ヨーロッパ企画『建てましにつぐ建てましポルカ』
https://www.europe-kikaku.com/polca/fukuoka.html より引用
京都が誇る劇団・ヨーロッパ企画による第32回公演『建てましにつぐ建てましポルカ』を観た。DVDを買わなければなかなか観ることが出来ない演劇をU-NEXTで観られるのは本当に助かる。観るハードルもグンと下がって腰が重い自分でも気軽に観ることが出来る。
U-NEXTで配信されている数あるヨーロッパ企画の公演の中で『建てましにつぐ建てましポルカ』を選んだのは、「一番くだらなさそうだったから」である。
迷路に入った貴族が、現れた人物に翻弄され、混迷は一層エスカレート。後半は、多くの人物が登場してさえわたるドタバタを繰り広げ、ヨーロッパ企画の真骨頂を楽しめる。
中世ヨーロッパの王宮の乞食がよく通る抜け出し方が分からない場所を舞台にした複雑なワンシチュエーションコメディ。見どころからごちゃごちゃした様が伝わってくる。「くだらない」のはもちろんいい意味で、「何も考えずに笑えそう」と思ったのだ。
その予想は大正解。
始めは冷静に落ち着いて解決策を見出そうとしているのだが、パーティが進むことに焦りを覚えて何とかして会場に戻ろうとする。貴族としてのプライドのせいでいろんな制限を受けてしまうが、次第に手段を選ばなくなってくる。

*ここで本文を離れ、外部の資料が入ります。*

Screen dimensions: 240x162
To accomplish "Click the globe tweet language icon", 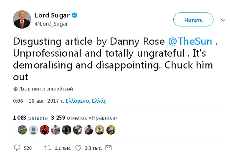I will tap(15, 89).
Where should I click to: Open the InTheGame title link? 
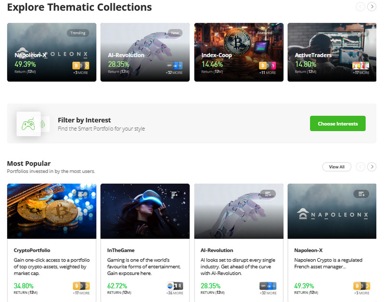(x=121, y=250)
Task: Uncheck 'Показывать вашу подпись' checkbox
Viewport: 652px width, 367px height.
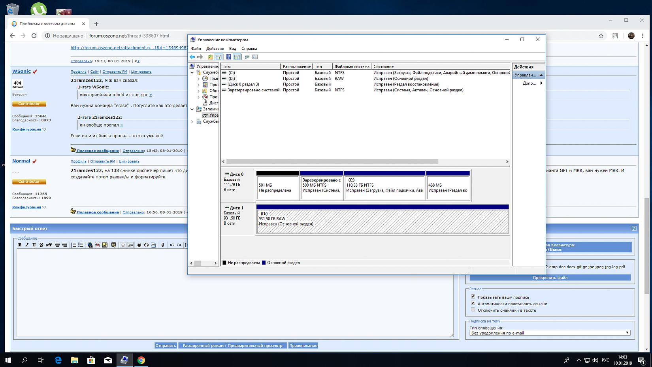Action: pyautogui.click(x=473, y=297)
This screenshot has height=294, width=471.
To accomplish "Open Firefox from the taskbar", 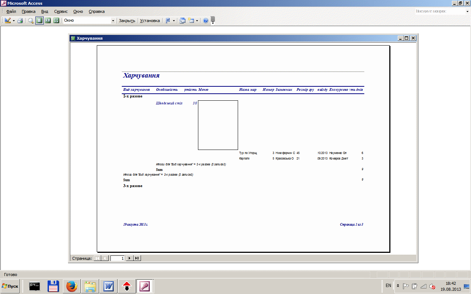I will click(x=72, y=286).
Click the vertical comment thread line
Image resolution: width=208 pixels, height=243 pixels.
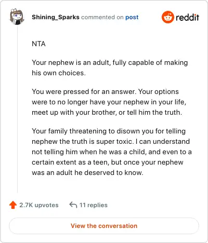pyautogui.click(x=17, y=109)
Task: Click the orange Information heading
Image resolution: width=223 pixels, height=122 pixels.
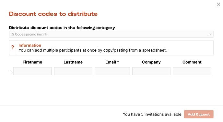Action: (x=30, y=45)
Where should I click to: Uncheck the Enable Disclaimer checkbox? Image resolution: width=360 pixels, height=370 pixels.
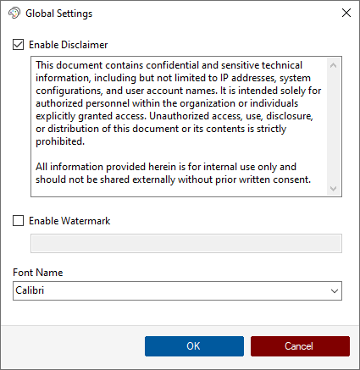coord(18,45)
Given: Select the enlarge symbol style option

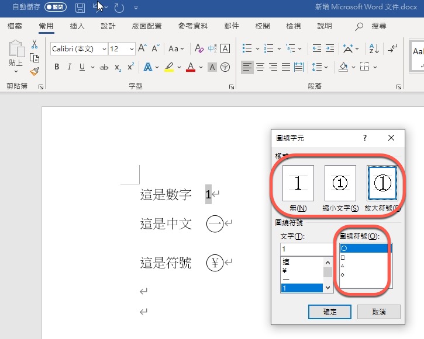Looking at the screenshot, I should [x=382, y=183].
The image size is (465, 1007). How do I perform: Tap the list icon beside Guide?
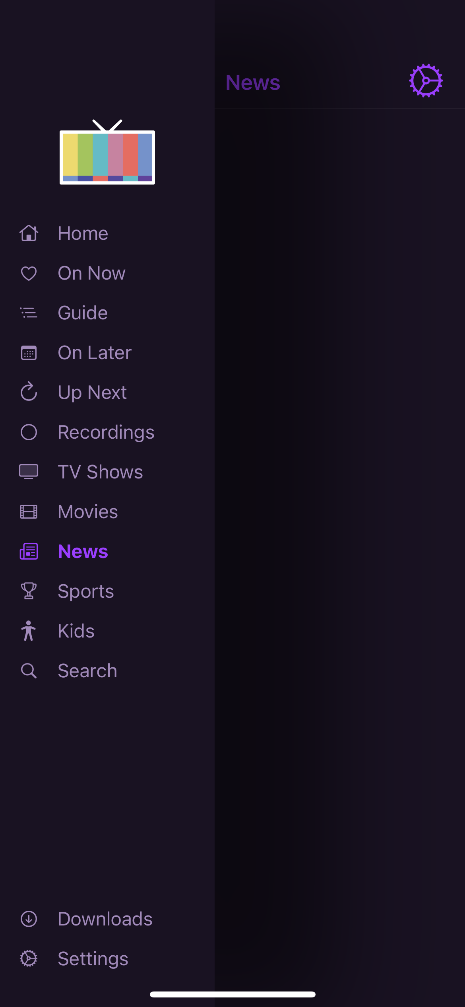[x=29, y=313]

見どころにも書いてあったように、終盤になると問題を抱えた登場人物たちで舞台上は賑やかになって、あらゆるところで“それどころではない問題”が起きていく。
ヨーロッパ企画の舞台を何作か観ていて、壮大なSFで話しを広げて最後は無理やり回収するイメージがあったのだが、今作はいい意味で裏切ってくれた。
散らかしっぱなしも散らかしっぱなし。何一つ解決しないのに、次々に設定を追加していく。世の親が見たら「片づけなさい!」と怒りたくなるだろう。
舞台のいたるところで登場人物たちが問題を起こし、とっちらかす様は自分の好きな劇団であるシベリア少女鉄道っぽさがあって大好きな作品だった。
舞台上で起こる複雑な悲劇を、観客は複雑なことを何も考えずに喜劇として楽しめる。
コメディはこうでなくっちゃと思わされた。
【基本情報】
『建てましにつぐ建てましポルカ』
劇団名:ヨーロッパ企画
2013年上演
ストーリー
中世、東欧。
王権のかつての威光は翳り、諸侯が跋扈する混迷の時代。
城では絶えずそこかしこで、建てましにつぐ建てましがなされている。そんな城で、パーティに戻る道すがら、迷ってしまった貴族と従者。
歩けども歩けども、元の道には戻れず、見慣れぬ回廊が続くばかり。高みの見物の新興貴族、足手まといな辺境伯。
不案内なメイドに、不遜な物乞い、通りすがる道化。
はては城の秘密や、世界の危機までもが、壁のむこうに見え隠れ。ヨーロッパ企画が放つ、迷路コメディ。
諸君、今こそ迷路狂時代である!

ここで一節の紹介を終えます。